This news story tells us the following (and I hope I’m being metaphorical only with this post title, by the way)…
Senior Catholic bishops are threatening to oppose the health care bill under consideration in Congress if lawmakers don’t make significant reforms regarding federally funded abortions and other issues.
“No one should be required to pay for or participate in abortion,” the United States Conference of Catholic Bishops said in a letter Thursday to members of Congress.
See, the bishops (including Justin Cardinal Rigali of the Archdiocese of Philadelphia) are in a snit because the amendments from Sen. Orrin Hatch to the health care legislation that “sought to explicitly state that the current ban on federal funding for abortions would apply to all aspects of health insurance in the bill and prohibit the government at any level from forcing hospitals, doctors and other health care providers to perform abortions” were thrown out (partly because the wording was idiotic: the “government” can’t “force” ANY medical provider to perform ANY service or procedure…these are just more word games that are part of the process of trying to make abortion illegal under all circumstances and prosecute women seeking this procedure and health care providers who offer it, in an effort to legislatively invalidate Roe v. Wade).
Also, as the story notes, “Federal law allows government funding for abortions only in the cases of rape, incest or danger to a mother’s health,” and I think it’s barbaric to deny abortion services to women facing those circumstances (also, please see the bottom of page two here to read the debunking of the claim that taxpayer funds would be used for abortions).
And for anybody who thinks the Catholic Church would stop at abortions, I should let you know what I heard from the pulpit last Sunday, which was opposition not only to abortion, but in vitro fertilization and stem cell research (welcome to the dark ages).
I’ve tried to find a scientific, impartial source from which I can determine whether or not the number of abortions in this country is going down or not, and I believe it is slightly, but I’m not sure how the data is being manipulated from some of the pro-life sites I’ve visited to learn more about this. However, this tells us that teen birth rates are up in 26 states, with gains primarily in the south and southwest, and decreases in the north.
So even if abortion rates are decreasing in these states, the increasing birth rate tells me that there’s less of an emphasis on sex-ed and access to birth control (I understand the theological reason why the church opposes this, but it utterly flies in the face of the sometimes devastating real-life consequences of acting without education or methods of protection).

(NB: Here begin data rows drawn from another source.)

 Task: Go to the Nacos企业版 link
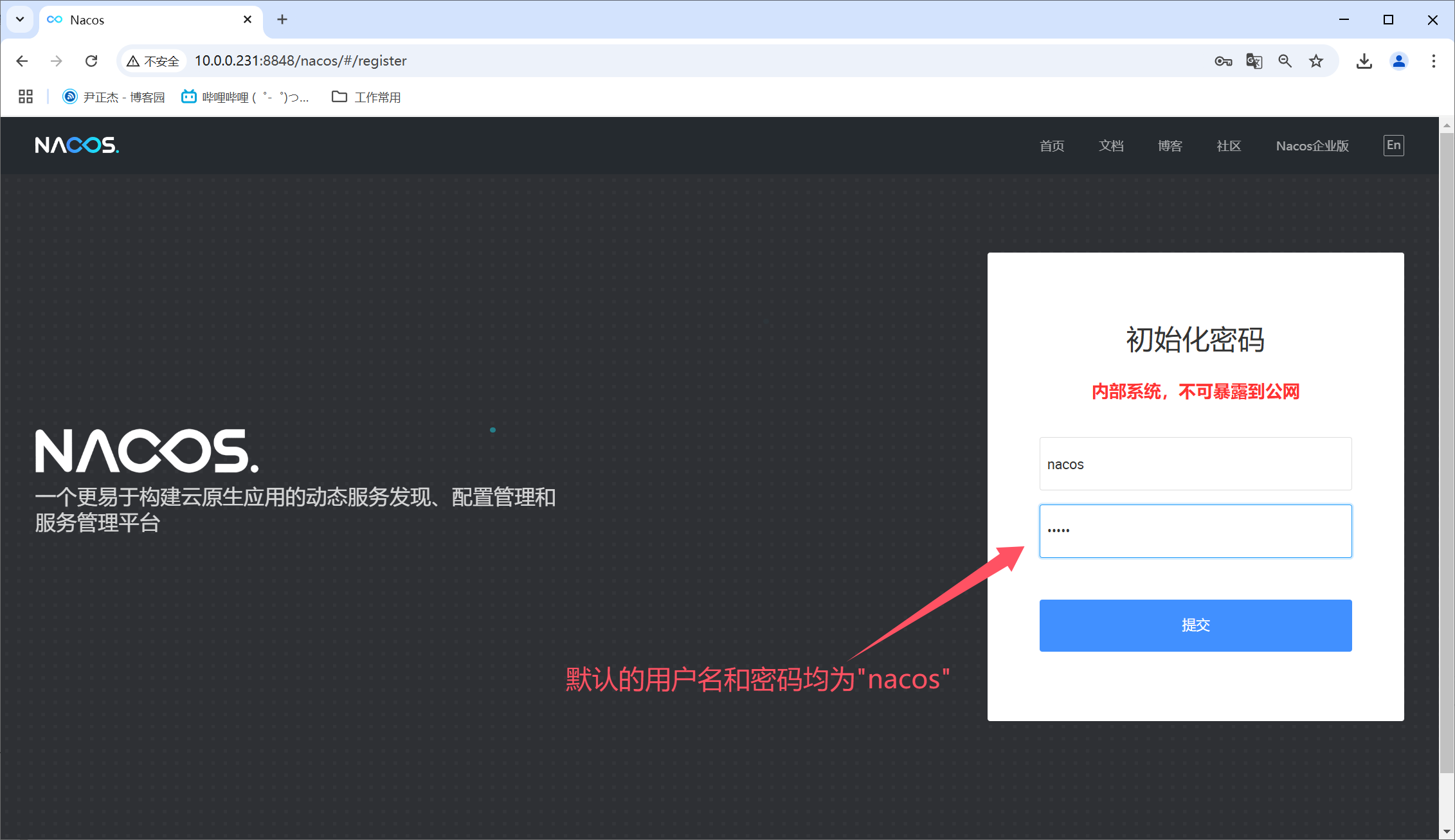pyautogui.click(x=1312, y=146)
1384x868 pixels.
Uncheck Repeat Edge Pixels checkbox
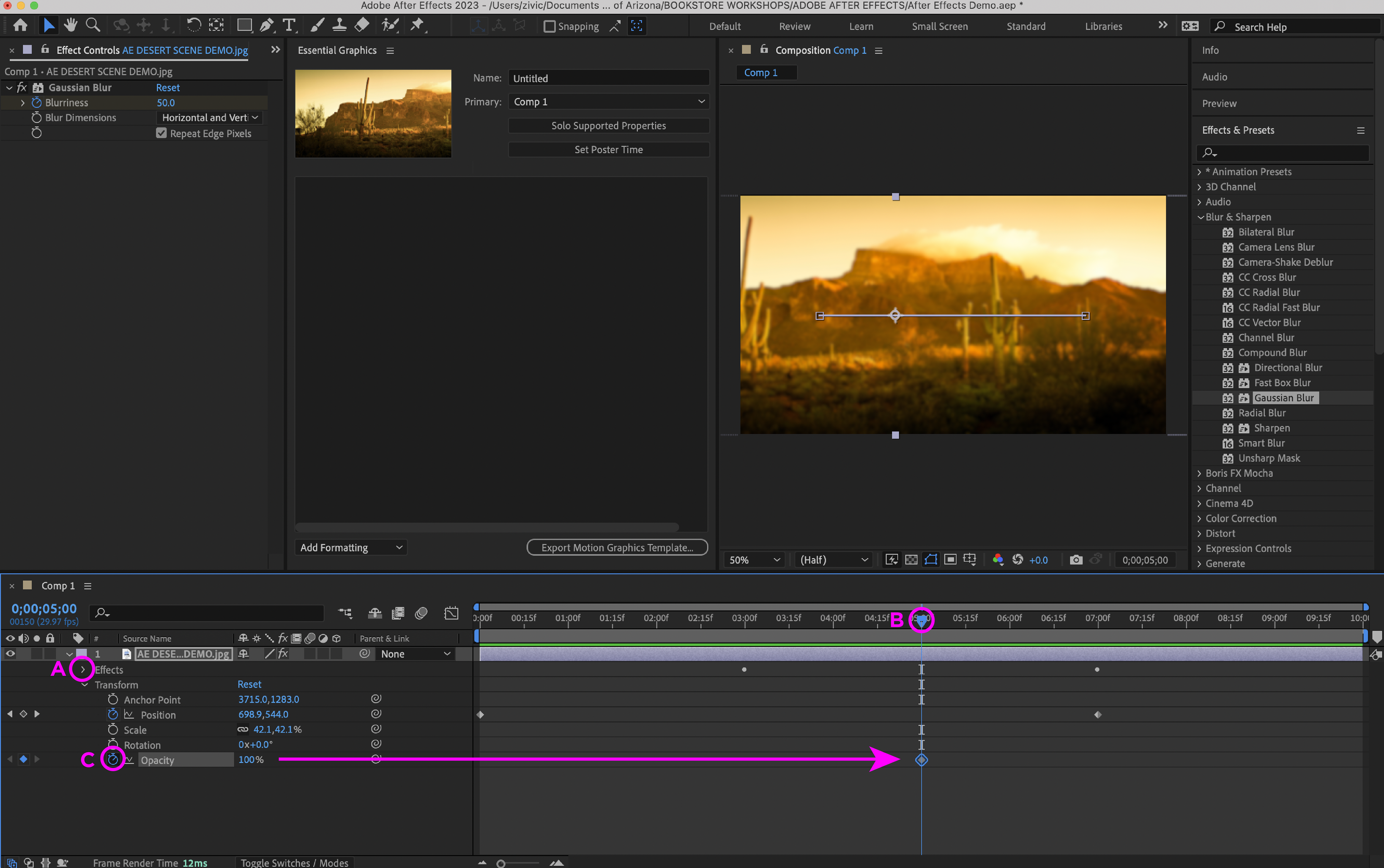[x=161, y=133]
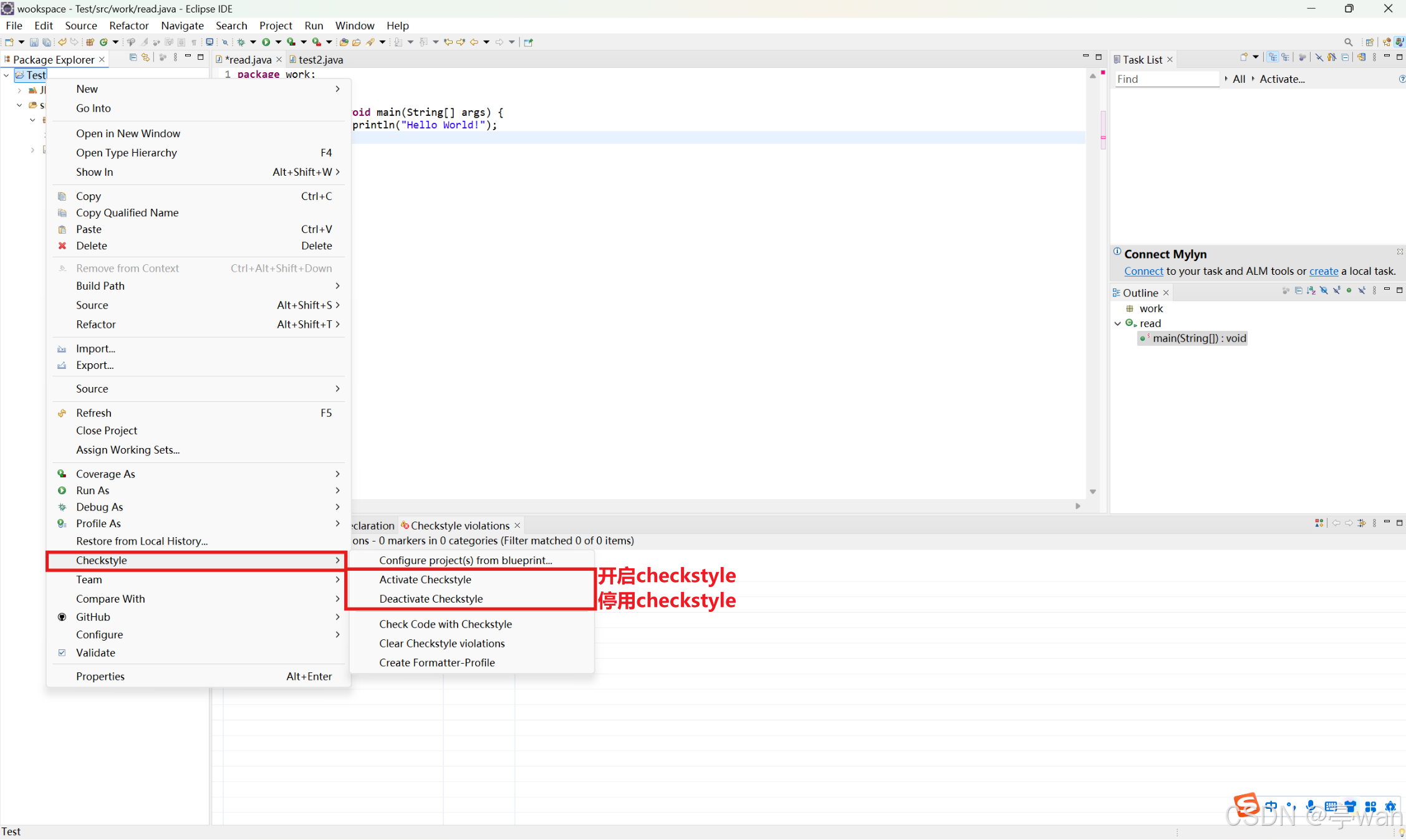This screenshot has height=840, width=1406.
Task: Open the Search dialog via the magnifier icon
Action: [224, 42]
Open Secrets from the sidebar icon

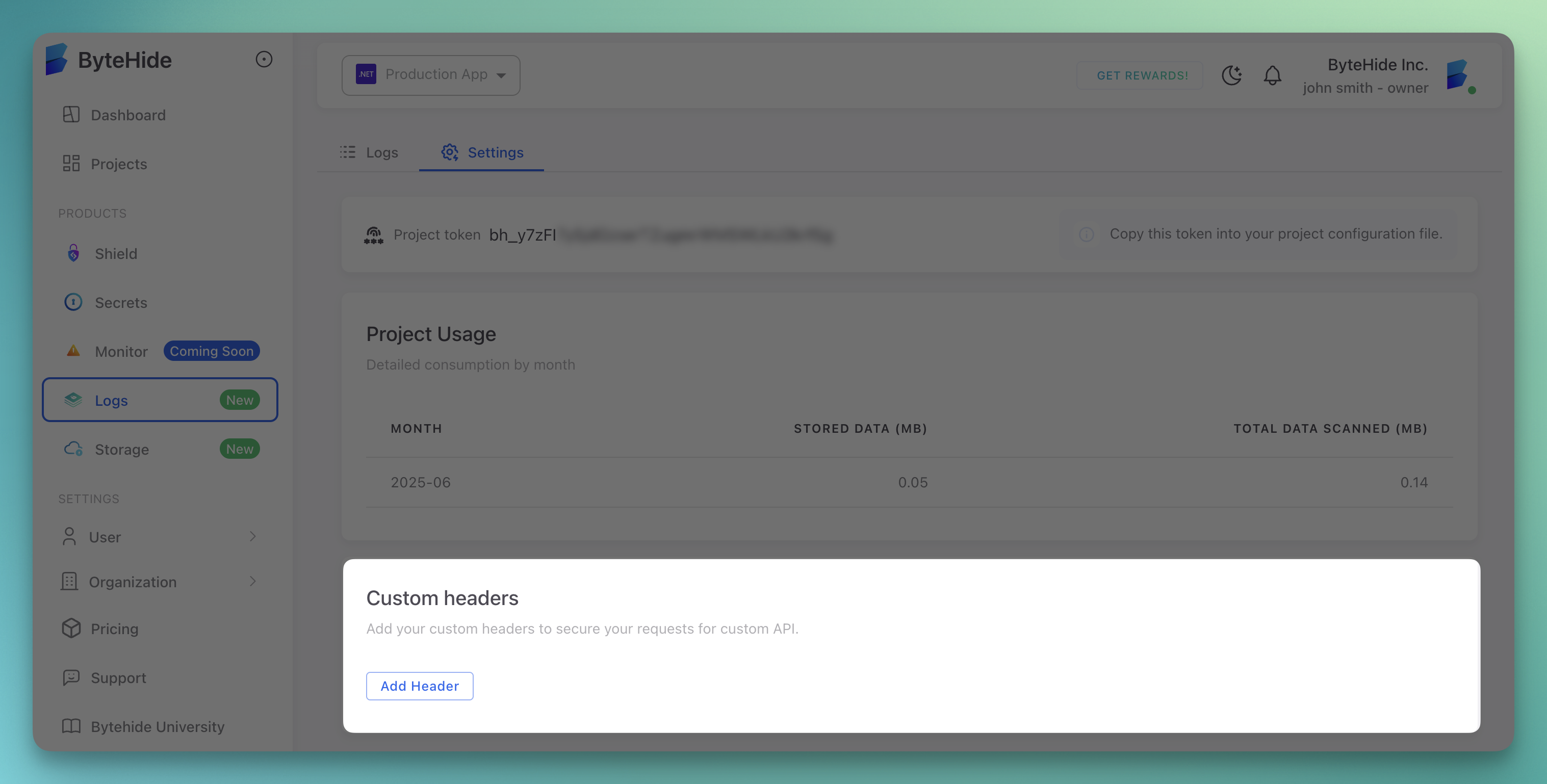pyautogui.click(x=73, y=302)
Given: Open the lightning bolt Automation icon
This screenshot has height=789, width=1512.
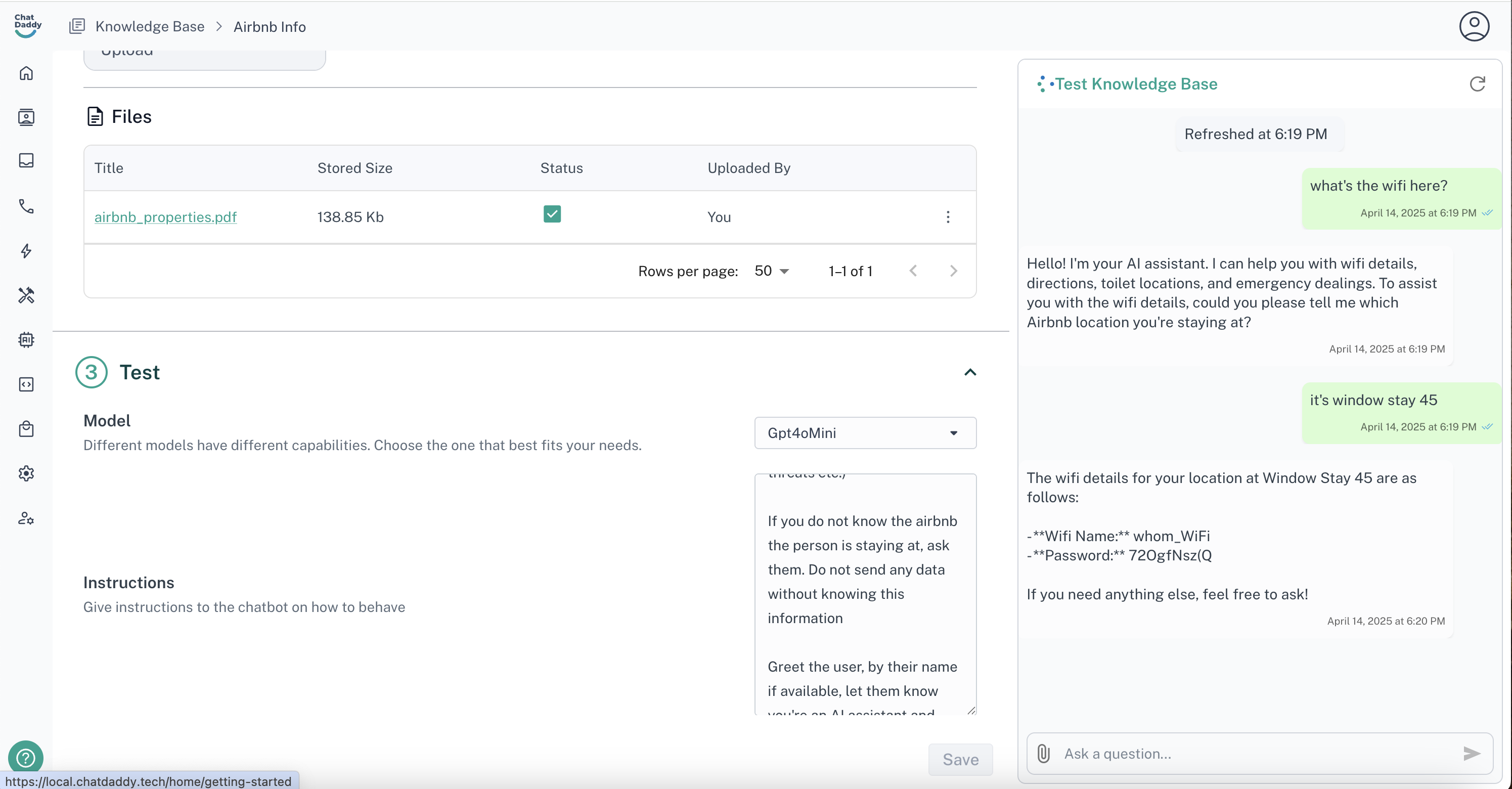Looking at the screenshot, I should pyautogui.click(x=26, y=251).
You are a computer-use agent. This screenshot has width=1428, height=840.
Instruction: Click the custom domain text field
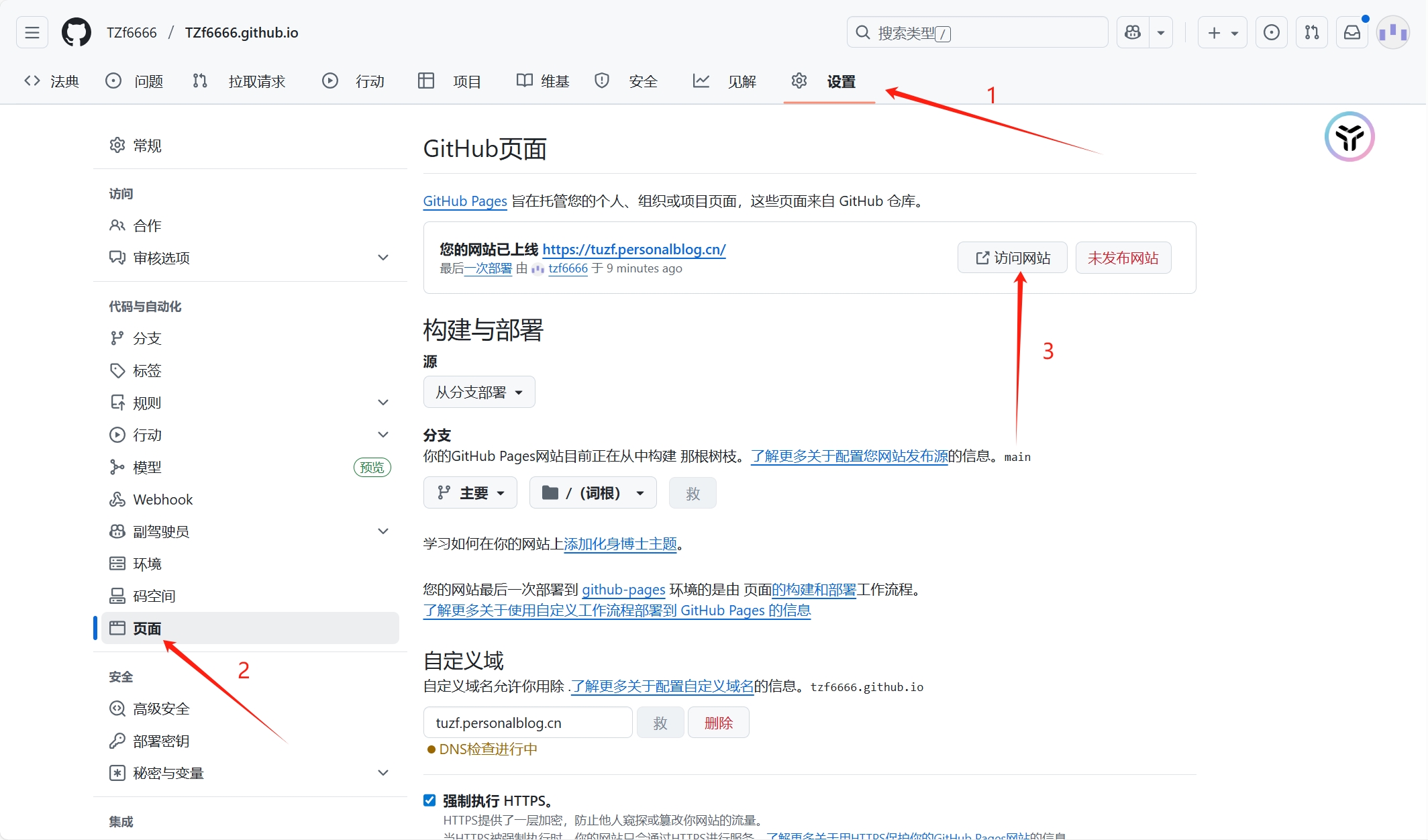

Which, I’m sure, is just fine for Cardinal Rigali and his pals. And for all of the reasons I cited above, he and the bishops would oppose the health care bill.
Well, Cardinal, this tells us of a September rally in our archdiocese attended by 400 people (who I’m sure represent many more than that), claiming that “health care for all is a basic human right” and carrying signs, at least one of which read “Insure people, not profits,” before marching to Cigna’s Center City headquarters at 16th and Chestnut streets (and I can recall a time when someone from your church would have actually participated – I’m not aware of any such presence from the story).
And oh yes, CIGNA – those are the people who denied coverage to Natalin Sarkisyan, who, as noted here…
…was a 17-year-old from Glendale, Calif., who had leukemia and needed a liver transplant. Cigna said the procedure was “too risky”, despite the fact that a liver was available and she had a 65 percent chance of survival after six months. As a result of public pressure and publicity, Cigna relented and agreed to pay for the procedure. But it was too late. In December 2007, Ms. Sarkisyan died for lack of the transplant hours after Cigna reversed its decision.
And Will Bunch tells us here of the reception some CIGNA troglodytes gave to Sarkisyan’s mother when she arrived at company headquarters, claiming that CIGNA, in essence, killed her daughter; he tells us that employees “look(ed) down into the atrium lobby from a balcony above, (and) began heckling her, she said, with one of them giving her ‘the finger’.”
Philadelphia, the city that loves you back…
And that kind of made me wonder how much the Catholic Church in Philadelphia has received in donations from CIGNA as well as other corporations, but the problem is that that information isn’t available from the archdiocese’s web site (though LifeSiteNews has no problem providing that information from Planned Parenthood here, including CIGNA – oh, but LifeSiteNews isn’t officially sanctioned by the church…riiiiiight).
This also gives me an excuse to renew my cry for banning of all funds in so-called health savings accounts to be used for abortion (here), and to point out that “good shepherd” Rigali once got “the flock” all in an uproar over the Freedom of Choice Act here, which quite probably will never even pass out of the congressional committee from where it originated.
So Rigali and the bishops apparently refuse to see the consequence of trying to undo health care reform in this country over “values” issues while thousands continue to lose coverage, their savings, their homes, and, in some cases, their lives.
Rigali is lucky that intolerance isn’t considered a pre-existing condition, or he would lose his own coverage.